Una semana atrás la humanidad vio por primera vez la foto de un agujero negro, después le tocó el turno al incendio de la historia encarnado en las llamas de Notre Dame multiplicadas en las redes. Con sólo uno de estos dos acontecimientos Dan Brown se escribe una saga de novelas conspirativas, pero los que seguimos las necrológicas sabemos que las noticias vienen de a tres, como en los guiones de cine bien ordenados. Al igual que la carta robada de Poe, el tercer acto de esta obra ya estaba por acá cerca y no nos terminábamos de dar cuenta.
La noticia de la jubilada que se quiso suicidar tirándose ante una formación de subte en la estación Lavalle de la Línea C me puso la piel de gallina casi sin detenerme a pensar en ello: fue algo instintivo, que ningún agujero negro ni catedral pueden generarme.

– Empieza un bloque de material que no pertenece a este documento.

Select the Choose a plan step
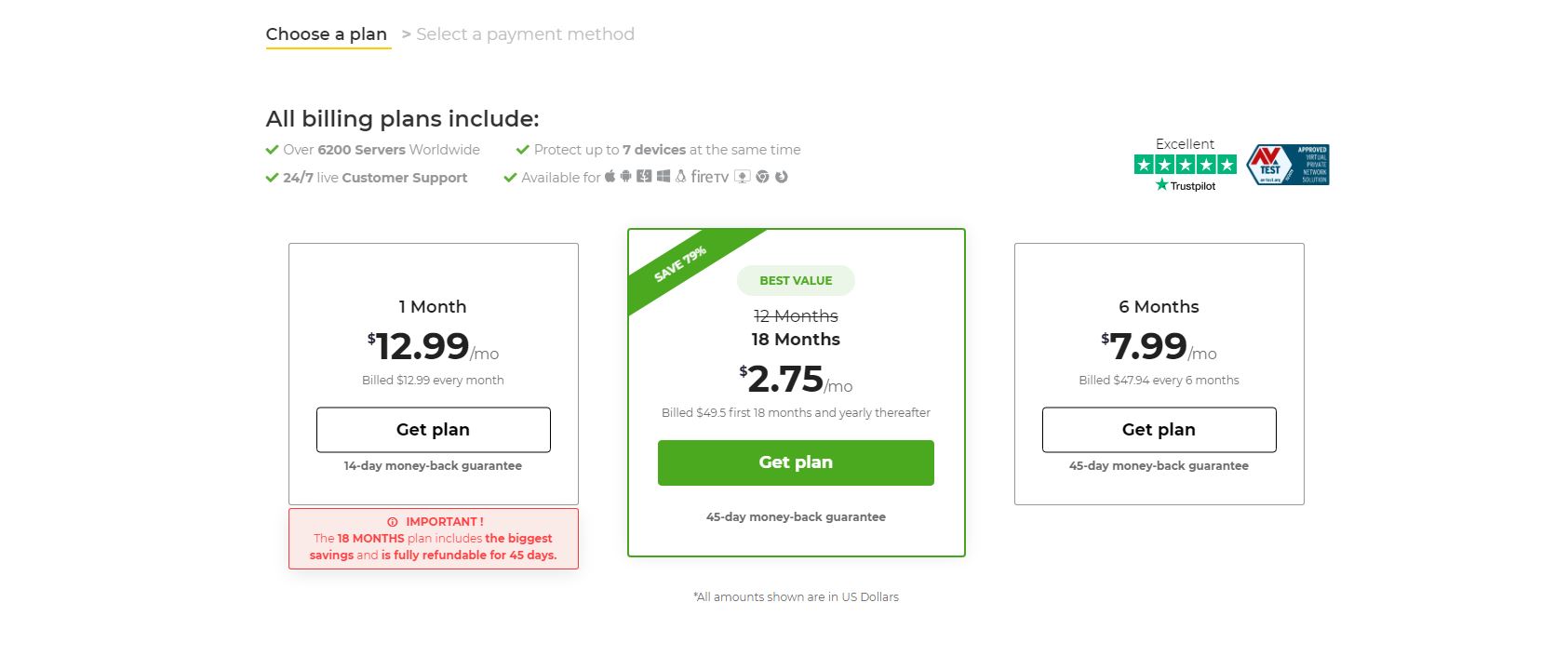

El argumento de la obra está claro: podemos mirar hacia el final del universo o hacia el pozo de la historia, pero lo que te puede destruir está acá nomás, y por eso preferimos no mirarlo a los ojos.
Según leo por ahí, la señora se salvó porque la maquinista pudo detener el tren a tiempo. En una de las fotos que circularon en las redes se puede ver a los empleados del subte charlando con ella, tratando de devolverla al andén. La señora dijo que tomó su frustrada decisión fatal porque no le alcanza la plata para remedios ni alimentos, y no quiere ser una carga para sus hijos.
Los que suelen viajar tanto en trenes como en subte, saben que los suicidas son más o menos habituales. Especialmente cuando llegan las fiestas de navidad o año nuevo, por ejemplo. Para que eso no suceda, de hecho, en algunos subtes europeos hay protecciones en los andenes que encajan con las puertas de los vagones, para que el salto ante la formación que ingresa en el andén no sea posible. Aquí, en cambio, en plena crisis económica, la novedad es que los tecnócratas han inventado contenedores de basura con cerradura, no para que los desesperados no puedan suicidarse, sino para que no puedan intentar buscar algo parecido a la salvación o apenas la supervivencia revolviendo entre lo que otros desechan.
Lo más fascinante del poscapitalismo es que sigue convencido de que la historia ha terminado, entonces no se preocupa por borrar sus huellas. No concibe ninguna Bastilla en su futuro que no pueda exorcizar con focus groups o memes mentirosos por WhatsApp. Pero entregarse al destino desde la vereda de enfrente y simplemente desear (y dejar) que el fuego lo devore todo de una vez siempre ha sido la peor solución posible. A fin de cuentas, la verdadera noticia de nuestra pieza en tres actos no es que alguien haya intentado suicidarse arrojándose bajo las ruedas de un tren o de un subte, sino que ese tren haya llegado a detenerse para salvar su vida.
Allá lejos y hace tiempo trabajé en un especial dedicado a los trenes para un programa de radio, y desde entonces nunca pude dejar de pensar en el testimonio de los maquinistas que quedaban traumatizados al ser responsables de algunas de esas muertes. Porque por la velocidad de las formaciones, y su contundencia, desde que accionaban el freno hasta que efectivamente se detenían se demoraban unos quince minutos. O sea que no podían hacer nada ante la visión de esos pobres diablos que se paraban delante de ellos. Cargaban con esa imagen por el resto de su vida.
Esto que llamamos humanidad parece no poderse detener, no importa quién o quiénes aparezcan en las vías. En África, en este preciso momento, hay un brote de ébola que las Naciones Unidas no han podido contener porque, entre otras cosas, las víctimas desconfían de los médicos y de las vacunas. La semana pasada The New York Times reveló que hay un nuevo tipo de hongo mortal que acecha en los hospitales de casi todo el mundo, que se hizo indestructible gracias a la proliferación de herbicidas, y que por ahora mata a los más débiles –-los niños y los ancianos– en sólo 90 días. Hay una niña en Europa de la que todos los medios del mundo se burlan –cuando directamente no la invisibilizan– porque convoca a una huelga de adolescentes todos los viernes, en su afán de concientizar por los efectos del calentamiento global.
¿Se acuerdan de Prince? El signo de los tiempos sigue siendo el signo de los tiempos. Los tiempos, después de todo, siguen siendo los mismos. Por eso cuando leo por ahí la noticia de la suicida que fue rescatada a tiempo, me doy cuenta de que la piel de gallina no es por la tragedia, sino porque es una pequeña señal de algo que no me atrevo a llamar esperanza. Sino simplemente apenas historia, así, con minúscula.
Los tres actos de cualquier obra no son inevitables. Las canciones lo saben todo antes que uno. Y la vida aún está viva, y decide a su manera. No hay que esperar el fuego. Sino esa mano que puede sacarnos de las vías. Y no es una mano ajena. Es tan propia como la del que tenemos al lado.